柄にもなく(失礼)海辺で黄昏ているカムイさん。クロノが危険な目に遭っていた時に自分が何もできなかったことを悔やんでいた様子。(でも正直あの怪奇現象を一介の少年が何とかできるのかといえば無茶なので、カムイが落ち込む必要はないんですが、そこがカムイらしくもある)

そんなカムイに「図体ばっかでかくなって。ちっとも変わらないね」とやってくるミサキさん。

「あんたは昔からそう。一番年下なのに誰よりもみんなのことを気遣ってた。誰よりもがさつそうに見えて…」

本当に最初から見ていたミサキさんだからこそ言えるセリフにぐっと来ました…

そう、カムイは昔からそういう奴なんだよなぁ。Gになって可愛い後輩もできて、元来の性格に加味して明確に守る者、守りたい者ができたって感じなのもひとしお。

正直「合宿か…」「懐かしいわね」のやりとりで既にじ~ん…ときていました。カムイとミサキさんにとっては合宿は楽しくもあり、同時に懐かしいものでもあるんだなぁと思うと、なんとも言えない切なさみたいなものを抱いたのでした。

 

 

トライスリーそれぞれの思い

ハイメの計らいによって山の上に置かれてしまった食材を取りに山登りに出向ことになったクロノ・シオン・トコハ。

「今クロノたちに必要なのは三人で話す時間なんだ」

ハイメおいたん流石すぎる。そういえばずっと三人バラバラに行動してて情報共有すらもしてなかったもんなぁ。

 

クロノの思い

 

「最初は俺、リューズの言うこともちょっとはわかる気がしたんだ」と告白するクロノ。まあそうだろうな、とは思ったよ。割と素直についていってたし。


「痛みや争いをなくしたい、みんなに笑顔でいてほしい
完全な未来ってやつで、本当にみんなが笑顔に幸せになれるなら」

課題内容
上の感想文を、一字一句変えずに最初から最後まで書き写してください。

提供資料
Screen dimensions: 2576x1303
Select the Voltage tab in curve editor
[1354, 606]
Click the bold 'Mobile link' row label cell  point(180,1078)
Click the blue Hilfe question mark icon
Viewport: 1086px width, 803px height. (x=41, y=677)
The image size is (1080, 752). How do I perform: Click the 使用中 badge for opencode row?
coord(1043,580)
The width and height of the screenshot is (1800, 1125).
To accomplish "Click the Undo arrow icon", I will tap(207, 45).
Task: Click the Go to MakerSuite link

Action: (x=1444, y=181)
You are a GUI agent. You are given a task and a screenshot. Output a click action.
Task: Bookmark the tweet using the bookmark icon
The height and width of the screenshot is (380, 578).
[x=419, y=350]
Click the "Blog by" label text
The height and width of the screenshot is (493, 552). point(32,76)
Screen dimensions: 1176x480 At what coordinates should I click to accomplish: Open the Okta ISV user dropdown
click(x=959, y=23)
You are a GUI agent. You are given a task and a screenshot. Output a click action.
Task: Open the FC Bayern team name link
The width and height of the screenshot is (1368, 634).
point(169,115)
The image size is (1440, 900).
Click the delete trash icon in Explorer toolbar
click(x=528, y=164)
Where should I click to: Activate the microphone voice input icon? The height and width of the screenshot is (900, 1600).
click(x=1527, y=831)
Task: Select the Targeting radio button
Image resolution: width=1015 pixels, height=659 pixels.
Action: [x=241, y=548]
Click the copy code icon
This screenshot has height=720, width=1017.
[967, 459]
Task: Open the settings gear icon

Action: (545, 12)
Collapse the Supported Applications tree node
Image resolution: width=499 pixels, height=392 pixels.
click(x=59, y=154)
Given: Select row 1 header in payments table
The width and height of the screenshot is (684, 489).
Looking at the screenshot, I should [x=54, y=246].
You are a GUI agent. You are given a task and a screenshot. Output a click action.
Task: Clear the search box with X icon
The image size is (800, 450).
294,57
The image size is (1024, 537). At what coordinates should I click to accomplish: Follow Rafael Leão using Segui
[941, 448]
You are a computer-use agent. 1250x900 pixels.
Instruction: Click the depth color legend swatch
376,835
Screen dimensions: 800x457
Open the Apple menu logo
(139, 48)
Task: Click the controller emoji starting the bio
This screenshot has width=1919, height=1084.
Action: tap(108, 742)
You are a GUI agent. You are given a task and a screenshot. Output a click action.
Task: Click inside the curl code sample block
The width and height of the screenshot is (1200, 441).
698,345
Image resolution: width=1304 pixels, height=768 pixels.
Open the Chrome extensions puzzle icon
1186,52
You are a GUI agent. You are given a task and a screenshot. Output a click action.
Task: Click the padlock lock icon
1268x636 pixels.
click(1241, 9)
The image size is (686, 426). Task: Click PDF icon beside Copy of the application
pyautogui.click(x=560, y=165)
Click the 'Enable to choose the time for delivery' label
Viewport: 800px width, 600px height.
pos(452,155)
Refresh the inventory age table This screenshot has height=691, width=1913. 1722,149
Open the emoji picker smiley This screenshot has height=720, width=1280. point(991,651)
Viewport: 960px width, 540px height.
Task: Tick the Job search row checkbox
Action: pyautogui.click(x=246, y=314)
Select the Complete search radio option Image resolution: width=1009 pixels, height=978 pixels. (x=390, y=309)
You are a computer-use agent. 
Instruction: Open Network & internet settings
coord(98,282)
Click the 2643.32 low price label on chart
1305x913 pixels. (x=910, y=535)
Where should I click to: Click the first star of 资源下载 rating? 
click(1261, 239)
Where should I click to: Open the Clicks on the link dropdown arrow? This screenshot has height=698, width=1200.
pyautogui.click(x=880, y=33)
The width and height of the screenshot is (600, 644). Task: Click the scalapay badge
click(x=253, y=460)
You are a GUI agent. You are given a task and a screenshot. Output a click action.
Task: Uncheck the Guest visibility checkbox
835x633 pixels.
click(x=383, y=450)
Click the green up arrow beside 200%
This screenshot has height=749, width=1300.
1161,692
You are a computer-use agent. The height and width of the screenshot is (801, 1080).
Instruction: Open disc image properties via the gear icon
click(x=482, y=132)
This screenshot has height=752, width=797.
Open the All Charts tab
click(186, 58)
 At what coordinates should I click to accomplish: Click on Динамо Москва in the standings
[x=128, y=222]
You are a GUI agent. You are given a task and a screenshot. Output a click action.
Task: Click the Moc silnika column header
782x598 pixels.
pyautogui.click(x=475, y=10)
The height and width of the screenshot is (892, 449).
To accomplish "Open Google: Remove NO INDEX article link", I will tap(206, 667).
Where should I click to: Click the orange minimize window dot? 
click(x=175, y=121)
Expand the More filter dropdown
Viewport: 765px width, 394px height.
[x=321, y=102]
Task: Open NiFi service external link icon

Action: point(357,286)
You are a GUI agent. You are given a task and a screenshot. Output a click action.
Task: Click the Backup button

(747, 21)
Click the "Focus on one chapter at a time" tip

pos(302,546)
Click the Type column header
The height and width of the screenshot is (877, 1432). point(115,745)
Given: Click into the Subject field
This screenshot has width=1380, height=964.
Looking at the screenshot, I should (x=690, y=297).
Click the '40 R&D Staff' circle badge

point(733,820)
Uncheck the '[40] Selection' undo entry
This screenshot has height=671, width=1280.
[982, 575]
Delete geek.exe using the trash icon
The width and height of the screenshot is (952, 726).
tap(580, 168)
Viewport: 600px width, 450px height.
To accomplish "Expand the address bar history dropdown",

解答
柄にもなく(失礼)海辺で黄昏ているカムイさん。クロノが危険な目に遭っていた時に自分が何もできなかったことを悔やんでいた様子。(でも正直あの怪奇現象を一介の少年が何とかできるのかといえば無茶なので、カムイが落ち込む必要はないんですが、そこがカムイらしくもある)

そんなカムイに「図体ばっかでかくなって。ちっとも変わらないね」とやってくるミサキさん。

「あんたは昔からそう。一番年下なのに誰よりもみんなのことを気遣ってた。誰よりもがさつそうに見えて…」

本当に最初から見ていたミサキさんだからこそ言えるセリフにぐっと来ました…

そう、カムイは昔からそういう奴なんだよなぁ。Gになって可愛い後輩もできて、元来の性格に加味して明確に守る者、守りたい者ができたって感じなのもひとしお。

正直「合宿か…」「懐かしいわね」のやりとりで既にじ~ん…ときていました。カムイとミサキさんにとっては合宿は楽しくもあり、同時に懐かしいものでもあるんだなぁと思うと、なんとも言えない切なさみたいなものを抱いたのでした。

 

 

トライスリーそれぞれの思い

ハイメの計らいによって山の上に置かれてしまった食材を取りに山登りに出向ことになったクロノ・シオン・トコハ。

「今クロノたちに必要なのは三人で話す時間なんだ」

ハイメおいたん流石すぎる。そういえばずっと三人バラバラに行動してて情報共有すらもしてなかったもんなぁ。

 

クロノの思い

 

「最初は俺、リューズの言うこともちょっとはわかる気がしたんだ」と告白するクロノ。まあそうだろうな、とは思ったよ。割と素直についていってたし。


「痛みや争いをなくしたい、みんなに笑顔でいてほしい
完全な未来ってやつで、本当にみんなが笑顔に幸せになれるなら」